__Exercise objective__
Lay out the material below as a two-column CSV with the header row request,answer, one row per request, giving its text and its answer each in a single quoted field with any line breaks replaced by spaces. Leave the pictures out.

__Entries shown__

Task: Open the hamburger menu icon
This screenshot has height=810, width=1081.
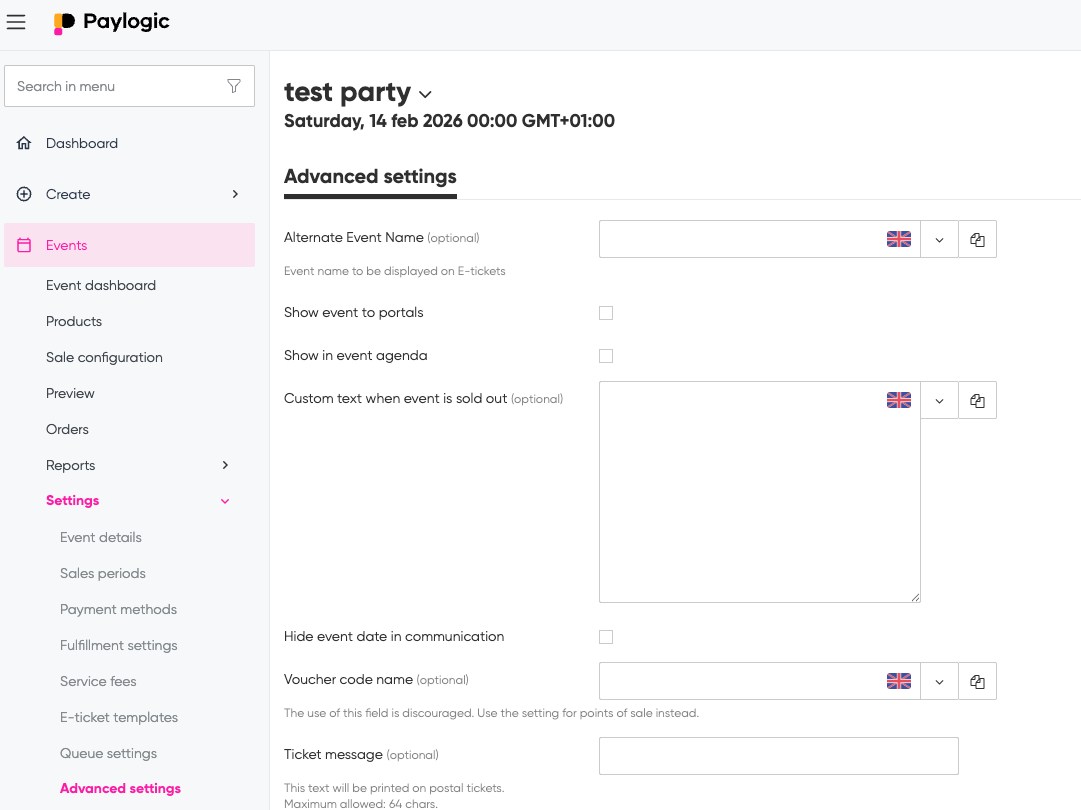Action: click(16, 22)
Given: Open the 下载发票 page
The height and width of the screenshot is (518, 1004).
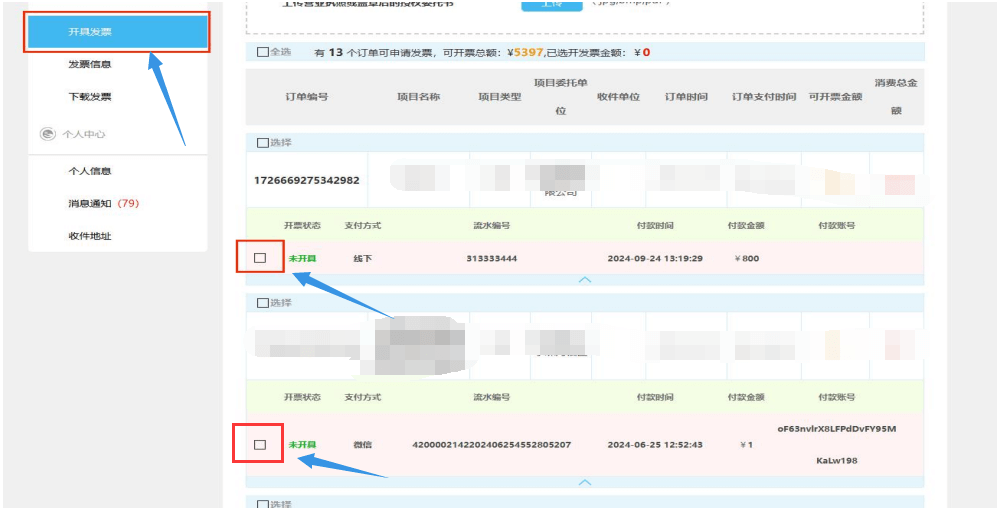Looking at the screenshot, I should pyautogui.click(x=90, y=97).
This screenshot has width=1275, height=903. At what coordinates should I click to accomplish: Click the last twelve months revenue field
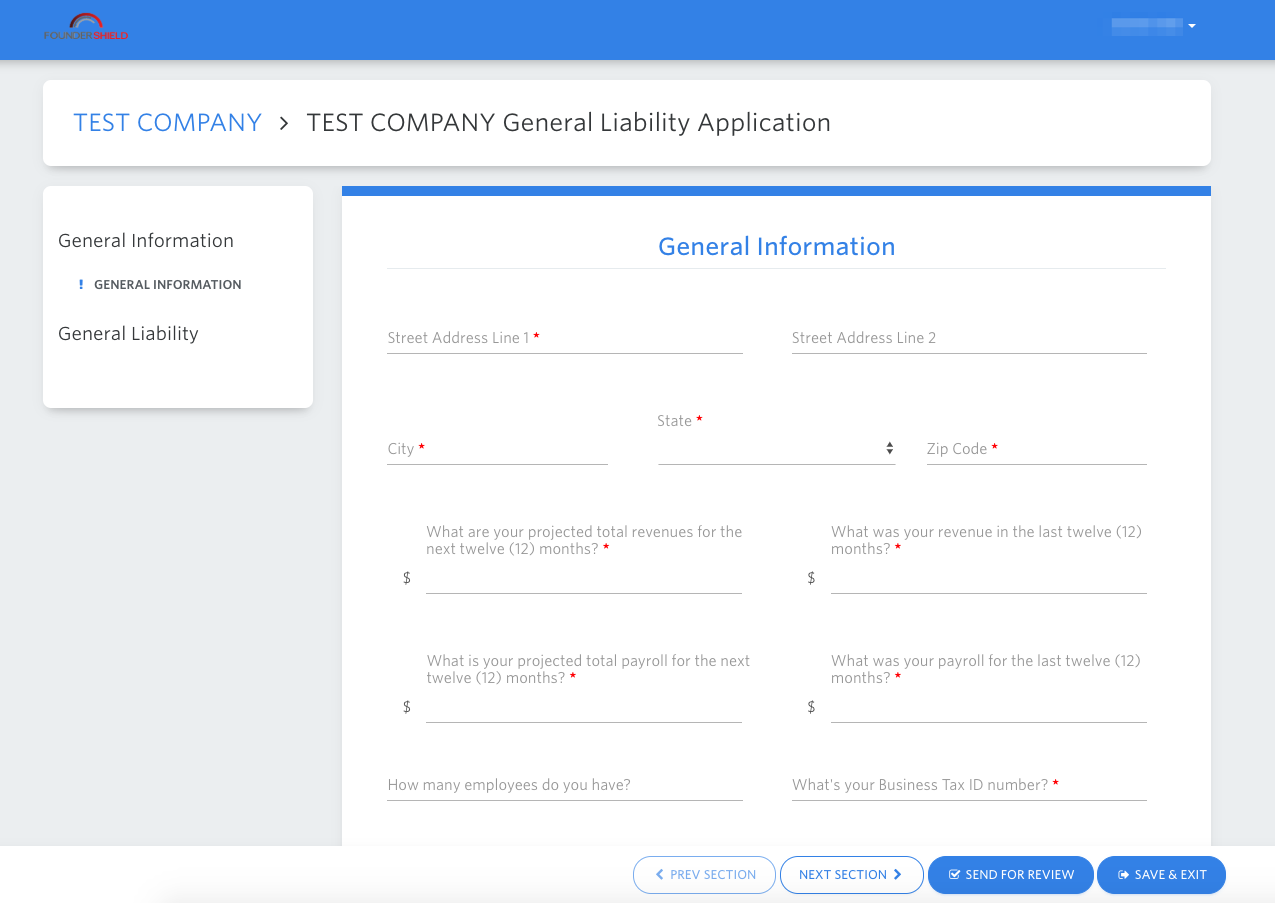[x=988, y=579]
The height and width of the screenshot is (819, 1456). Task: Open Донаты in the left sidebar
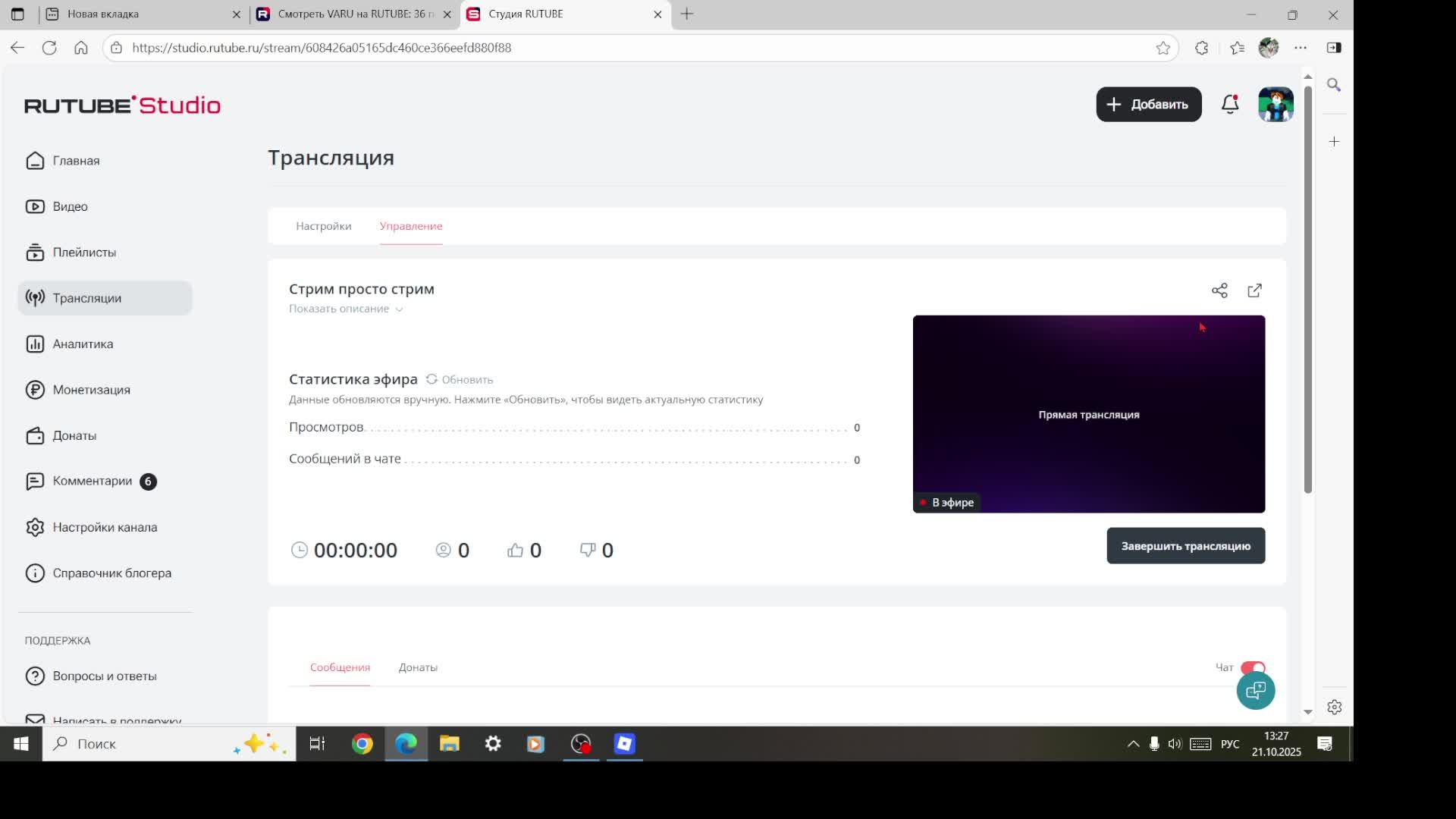coord(74,435)
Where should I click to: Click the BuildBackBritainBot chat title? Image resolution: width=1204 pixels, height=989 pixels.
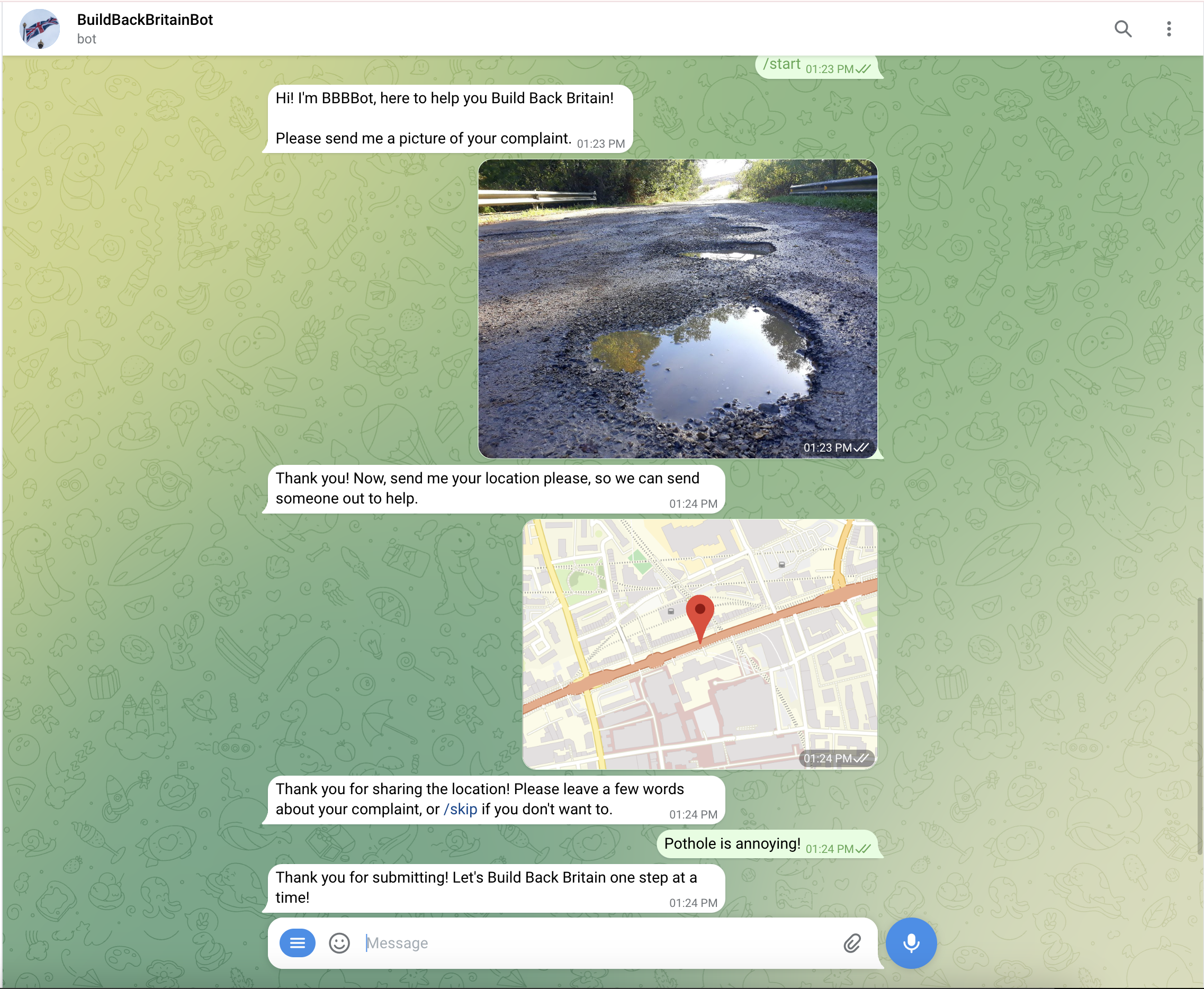(145, 20)
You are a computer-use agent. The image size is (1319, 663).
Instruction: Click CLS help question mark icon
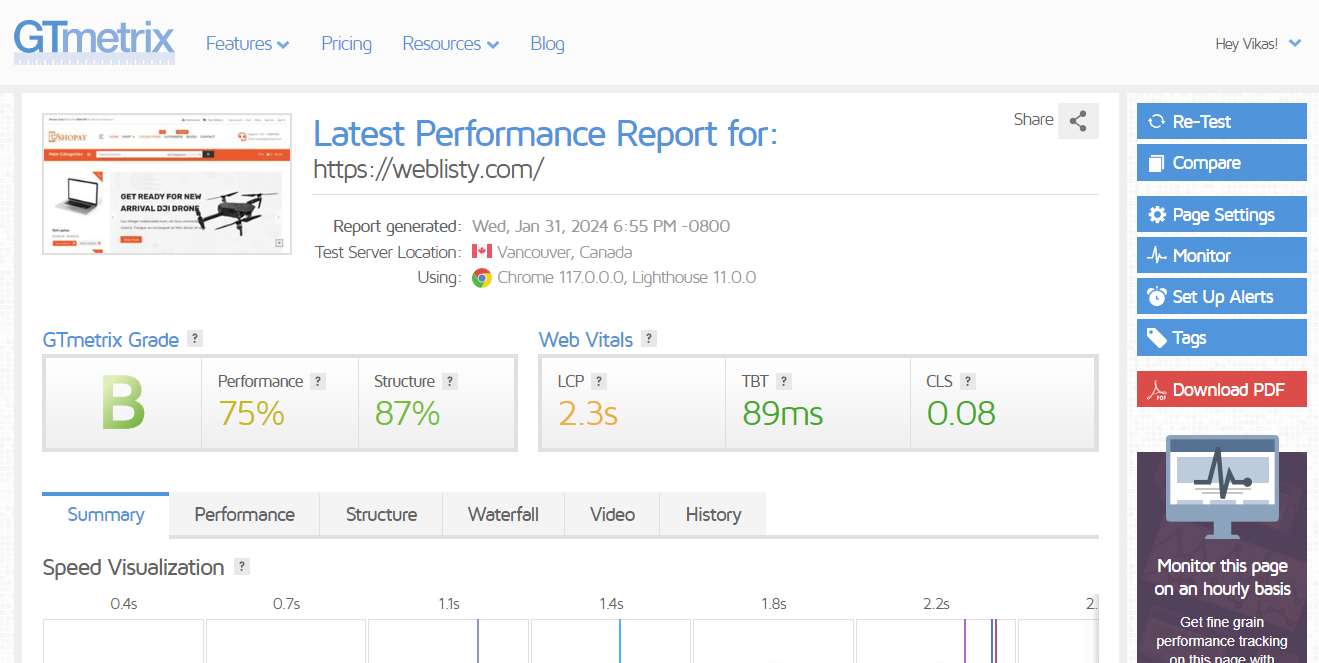click(x=967, y=381)
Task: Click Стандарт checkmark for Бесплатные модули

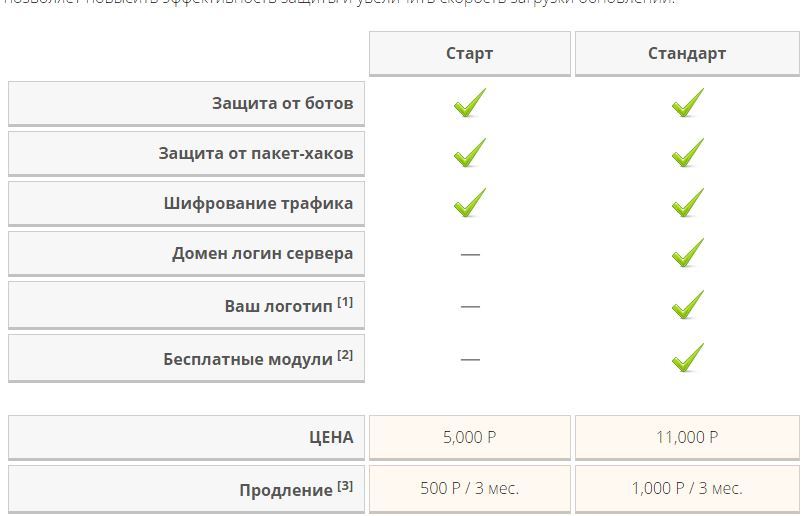Action: click(x=687, y=358)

__Written reply__
request,answer
"Task: Open the hamburger menu icon This screenshot has height=810, width=1081.","Action: click(16, 22)"
"Given: Open the 下载发票 page The height and width of the screenshot is (518, 1004).","Looking at the screenshot, I should pyautogui.click(x=90, y=97)."
"This screenshot has width=1275, height=903. At what coordinates should I click to accomplish: Click the last twelve months revenue field","[x=988, y=579]"
"The height and width of the screenshot is (819, 1456). Task: Open Донаты in the left sidebar","coord(74,435)"
"Where should I click to: Click the BuildBackBritainBot chat title? Image resolution: width=1204 pixels, height=989 pixels.","(145, 20)"
"You are a computer-use agent. The image size is (1319, 663). Instruction: Click CLS help question mark icon","click(x=967, y=381)"
"Task: Click Стандарт checkmark for Бесплатные модули","Action: click(x=687, y=358)"